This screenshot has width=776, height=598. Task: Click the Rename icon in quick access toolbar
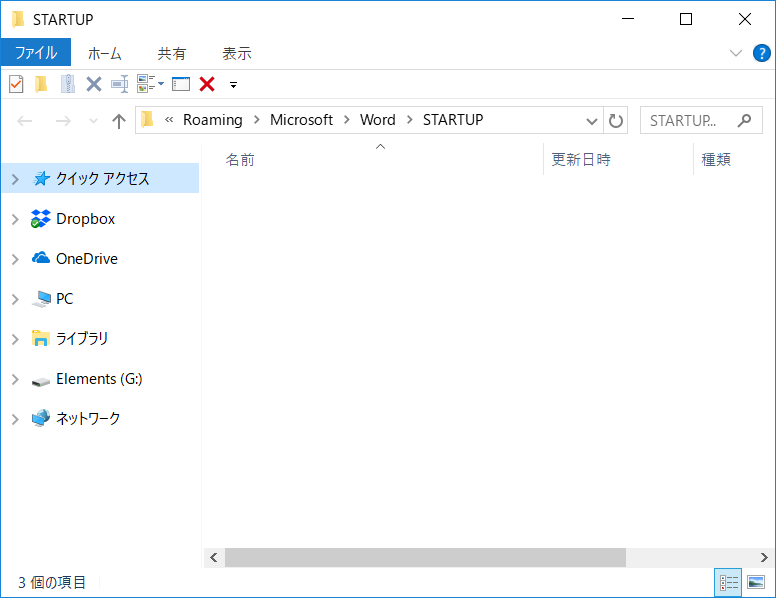[120, 84]
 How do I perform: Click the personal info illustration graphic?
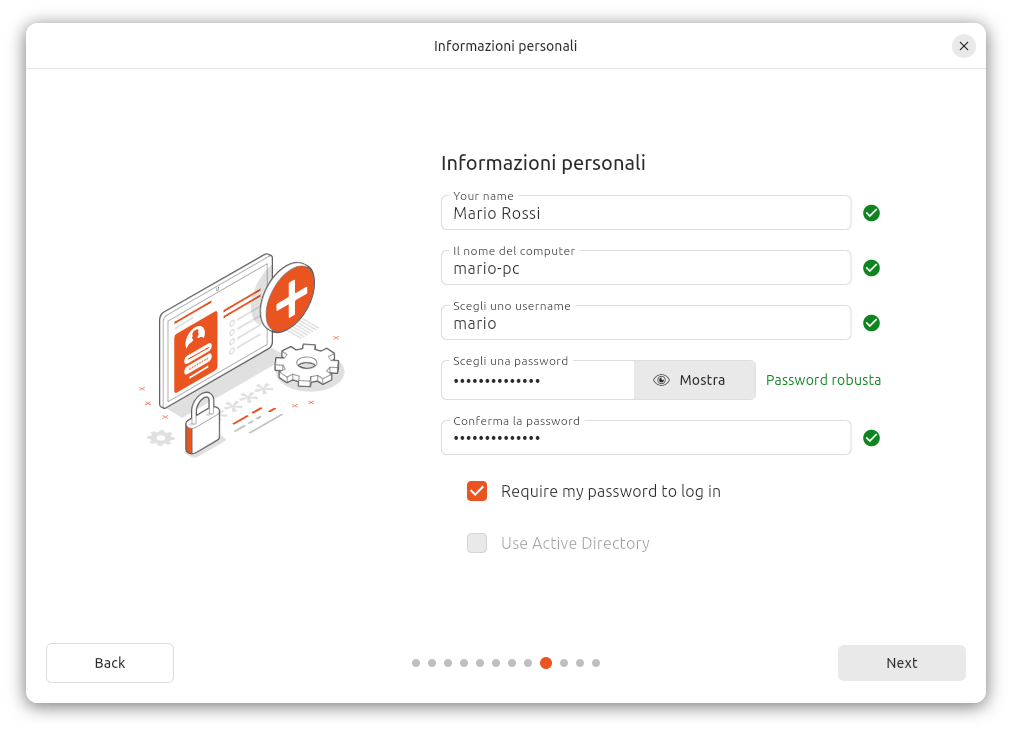click(243, 355)
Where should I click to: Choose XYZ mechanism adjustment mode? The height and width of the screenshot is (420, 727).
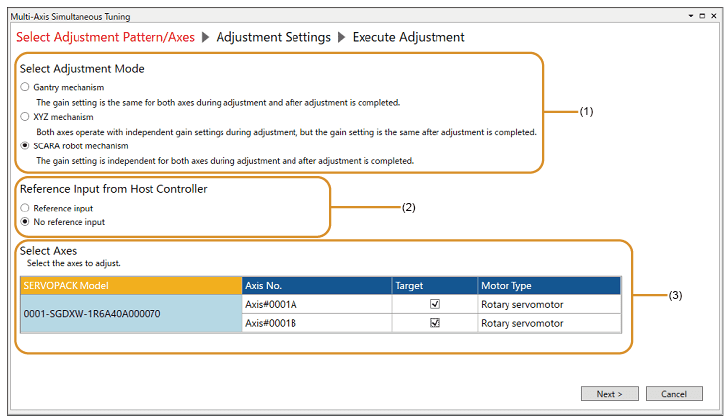tap(25, 117)
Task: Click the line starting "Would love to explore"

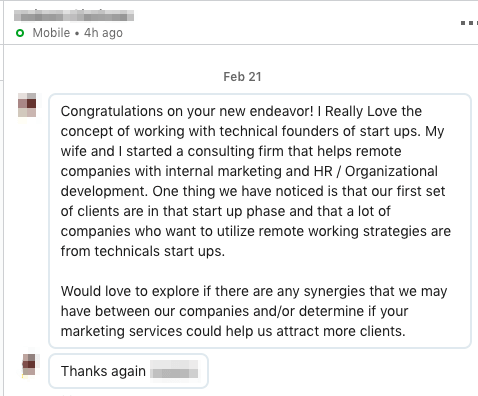Action: tap(254, 291)
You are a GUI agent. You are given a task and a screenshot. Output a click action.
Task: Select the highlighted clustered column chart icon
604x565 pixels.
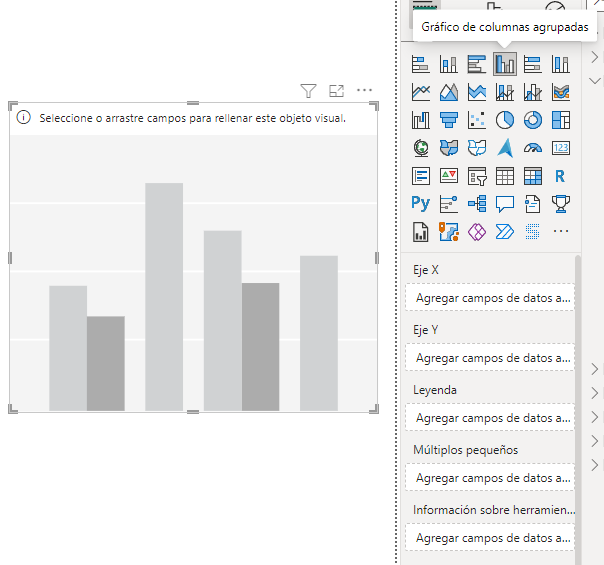[x=505, y=65]
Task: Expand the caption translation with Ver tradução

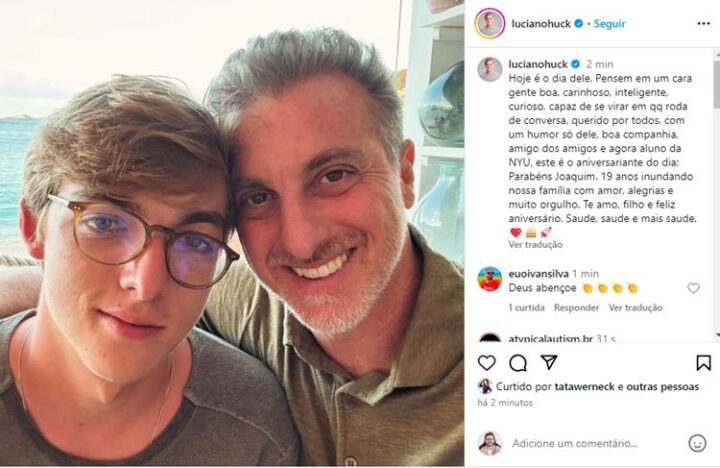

Task details = For every line above, produce an exact transcription that omits the images.

Response to this task =
This screenshot has width=776, height=598. Task: Click the Rename icon in quick access toolbar
[120, 84]
 How do I perform: Click the personal info illustration graphic?
click(243, 355)
Where should I click to: Choose XYZ mechanism adjustment mode? The height and width of the screenshot is (420, 727).
tap(25, 117)
Task: Click the line starting "Would love to explore"

Action: tap(254, 291)
You are a GUI agent. You are given a task and a screenshot. Output a click action.
Task: Select the highlighted clustered column chart icon
604x565 pixels.
[x=505, y=65]
Task: Expand the caption translation with Ver tradução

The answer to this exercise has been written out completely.